When Marvel started this experiment, comeback kid Robert Downey Jr. as billionaire tech titan Tony Stark/Iron Man was the series' darling. But when Samuel L. Jackson's Nicky Fury appeared in the post-credit cookie, it was clear the table was being set for bigger things. By the time Captain America: The Winter Soldier hit screens, Tony Stark had dipped into insufferably smug, while Markus and McFeely built Steve Rogers (Chris Evans) from the ground up and took him from old-fashioned and pure-hearted to complicated man out-of-time. Rogers' defining mid-century mentality looms large in Civil War, a character thread that is either a calculated stroke of genius or unbelievably good luck.

Picking up immediately after Avengers: Age of Ultron (and kicking off Marvel's Phase Three), the Avengers are dealing with the fallout from their alleged heroics in Sokovia and Stark is wrestling with the added guilt of having unleashed Ultron. After a disastrous mission in Lagos, Secretary of State Thaddeus Ross (William Hurt) presents the crew with the Sokovia Accords, a lengthy treaty agreed upon by over 100 countries that the Avengers should be policed by the UN and held accountable for their catastrophic actions. The idea gains traction when Rogers' troubled best buddy Bucky Barnes (Sebastian Stan), the Winter Soldier, seems to bomb a UN meeting in Vienna. On the regulation side is Stark, War Machine (Don Cheadle) and Vision (Paul Bettany). Across the table are Rogers, Falcon (Anthony Mackie) and Scarlet Witch (Elizabeth Olsen). Waffling on the line in the sand are Black Widow (Scarlett Johansson) and newcomer T'Challa (Chadwick Boseman, steely and dignified), also known as Black Panther. Also making appearances are Ant-Man, the formerly retired Hawkeye and possible Stark protg Peter Parker as a budding Spider-Man (Tom Holland). At the heart of it all is the enigmatic Helmut Zemo (Daniel Bruhl) - key to the entire story.
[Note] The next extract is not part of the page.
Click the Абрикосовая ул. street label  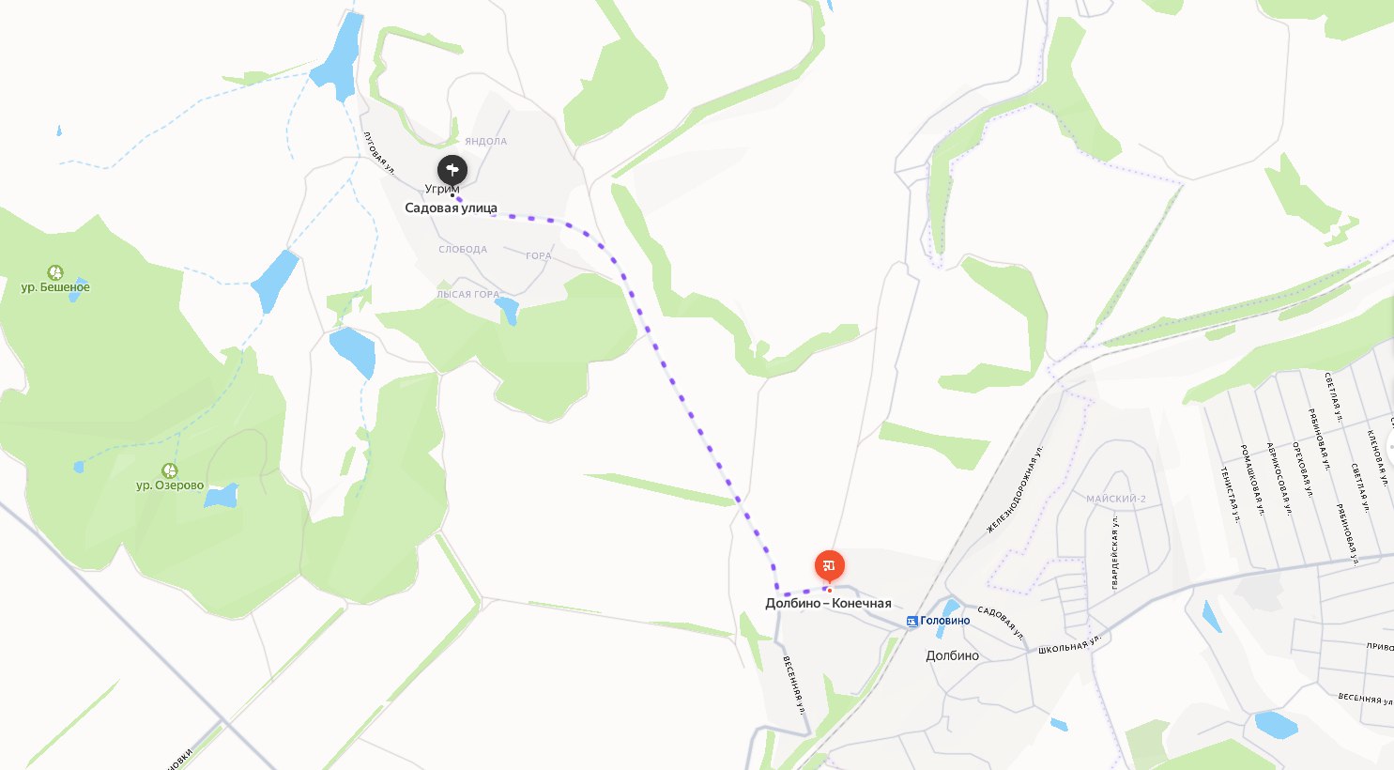1279,478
The urge to load up on bad guys has been the downfall of many a superhero movie (Amazing Spider-Man 2, Iron Man 2, The Dark Knight Rises). Civil War's lack of a central villain is a daring creative choice. Markus and McFeely generate conflict from within, pitting friend against friend in an ideological confrontation that seemed inevitable. By that token there are no bad guys, and the tragedy comes from watching the Avengers' fragile alliance crumble under the weight of a clash between its emotional (Stark) and intellectual (Rogers) beacons. Another odd choice to be sure, but a clever spin on the characters we think we know. Rogers' good soldiering has its limits, as does Stark's maverick independence.
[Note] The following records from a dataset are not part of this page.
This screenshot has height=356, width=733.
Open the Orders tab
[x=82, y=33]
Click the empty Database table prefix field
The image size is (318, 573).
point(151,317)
Captain America: Civil War is a spectacular entertainment with plenty of allegorical meat on its bones to engage with between fights and effects. Directors Anthony and Joe Russo, who will helm 2018's concluding Avengers: Infinity War, aren't stylists, but they understand how to construct impeccable action set pieces (Barnes and Cap's staircase tussle, Leipzig airport) and balance those with significant character moments and some much-needed humor (largely courtesy of Paul Rudd's Ant-Man). Civil War isn't perfect but Evans, Downey and the rest of the cast make for a well-oiled machine, and their collective ability to make their characters visible above the noise is what makes the rift such a compelling drama. This is the superhero throwdown we were all hoping for from Batman v Superman: Dawn of Justice, one that proves patience is indeed a virtue. Is it 2018 yet?